17.11.05
Killerspiele
Der Berlin Blawg weist mich darauf hin, dass mit Killerspielen gar nicht erstrangig Computerspiele gemeint sind, sondern Paintball und Laserdome-Zeugs und sonstige Form der Kriegssimulation.
Das Computerspiel-Verbot ist ja noch belustigend. Den Entwicklern und dem Einzelhandel ein bisschen wirtschaftlichen Schaden zufügen und dabei alle Implementationskapazitäten des Staates völlig ignorieren. Eingriffe in die - was ist das eigentlich für eine solche wenns um Computerspiele geht - Freiheit darf man von einer Großen Koalition natürlich erwarten. Aber in Form eines rein symbolischen Gesetzes, also bitte…
Aber wie man den lieben kleinen in Zukunft beibringen soll, dass es sich bei Cowboy und Indianer um ein verbotenes Killerspiel handelt und sie es nur spielen können, weil sie noch nicht 14 sind, aber nur im Hinterhof, weil Eltern für ihre Kinder haften. Hmm. Das wird schwierig. Und dann die armen Life-Rollenspieler. Gross angelegte mehrtätige Killerspiele mit Latexwaffen. Ich sehe schon wie mit Latexschwerten bewaffnete Leuten vor dem Bundesverfassungsgericht rumspringen.

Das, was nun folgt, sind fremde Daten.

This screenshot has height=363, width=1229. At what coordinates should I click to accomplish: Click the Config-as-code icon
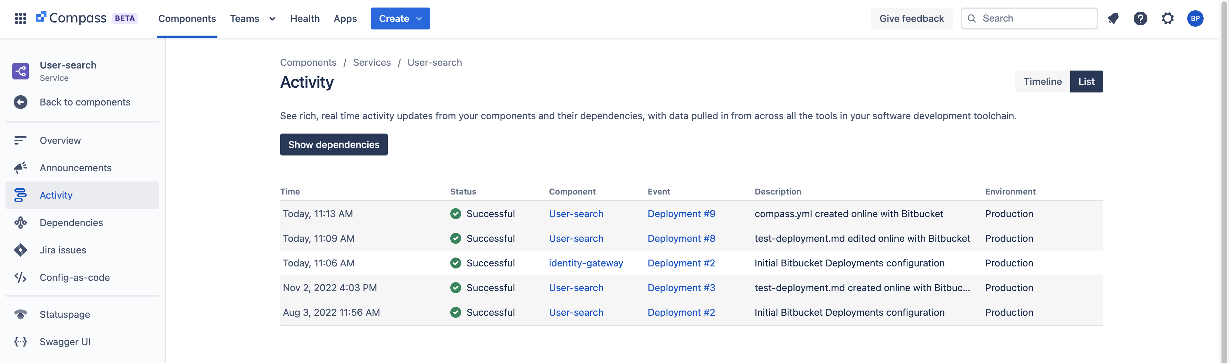coord(21,277)
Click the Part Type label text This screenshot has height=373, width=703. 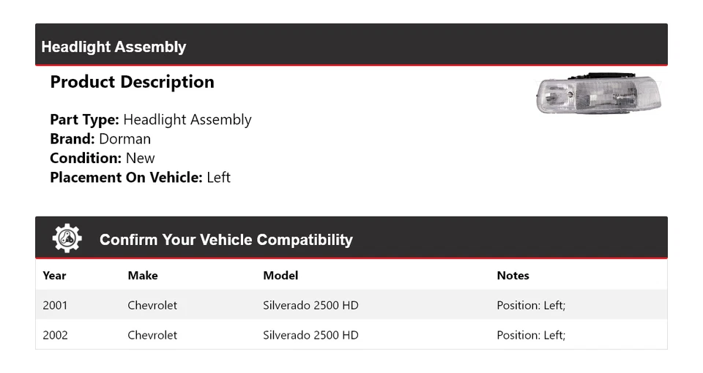pyautogui.click(x=84, y=120)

So was muss man halt in Koaltionsverträge schreiben. Da sind sich dann gleich alle einig und das hat positive Signalwirkung für die anderen Verhandlungsgegenstände…
Verfasst von Michael am 17.11.05 18:07Andere Leute, andere Aussagen: während Berlin Blawg eine Frau Eichhorn (CSU) zitiert, gibt SpOn ein Interview mit Maria Böhmer wieder, die sich wiederum auf Counterstrike et al. einschiesst.
http://www.spiegel.de/netzwelt/politik/0,1518,385496,00.html
Ich war bisher der Meinung, daß Paintball und ähnliches in .de sowieso schon seit längerem verboten seien.
Gibt's da einen Experten?
Posted by: TH am 17.11.05 18:51Man muss doch nur einen Blick in den Koalitionsvertrag werfen. Bspw. auf www.cducsu.de (12.Oktober).
Da findet sich das Wort “Killerspiele” eindeutig im Kontext von Mediengewalt, sprich: Computerspielen.
Posted by: Hokey am 18.11.05 06:59Paintball ist nicht verboten, sondern in auf baulich speziell vorgeschriebenen Geländen erlaubt (nicht beliebt, aber erlaubt). Dabei wird peinlich darauf geachtet nicht “militärisch” im Look zu sein. Bunte Overalls, bunte Waffen und Spielfelder die eher an “Spiel ohne Grenzen” erinnern, als an eine reale Szenerie. Verboten ist allerdings das Spiel “Laserdome” in Deutschland.
Uns Eddi hat in einem Interview das ganze Definiert als Spiele die eine “realistische Tötungsdarstellung haben” dabei sich auch eindeutig auf Paintball etc. bezogen. Spannend ist die Frage ob davon auch Larp, Living History oder Reenactment betroffen wäre.
Na endlich. Das ständige Drangsalieren von Vampieren mit Latexwaffen im öffenlichen Raum gehört schon lange gesetzlich reglementiert… ;)
Posted by: Meantime am 18.11.05 10:25Frau Böhmer gehört auch zu den Lustigen. Die hat ja immerhin schon eingeräumt, dass das Computerspieleverbot eventuell “weniger wirksam” als beim Fernsehen sein könnte. Was eine sehr schöne Formulierung für nicht durchsetzbar ist.
Jetzt interessiert mich das persönlich sozusagen wenig, weil Shooter kommen mir nicht ins Haus, aber ich könnte mich stundenlang über Politiker aufregen, die denken, mit einem Gesetz könnte man erreichen, dass jeden Tag die Sonne scheint.
Posted by: michael am 18.11.05 11:43das geht aus wie das hornberger schiessen.
abgesehen davon ist paintball (NICHT gotcha) beinahe olympisch geworden. hat nur wenig gefehlt. was sagt denn da das OK in deutschland. wir schicken keine teilnehmer weil das bei uns verboten ist?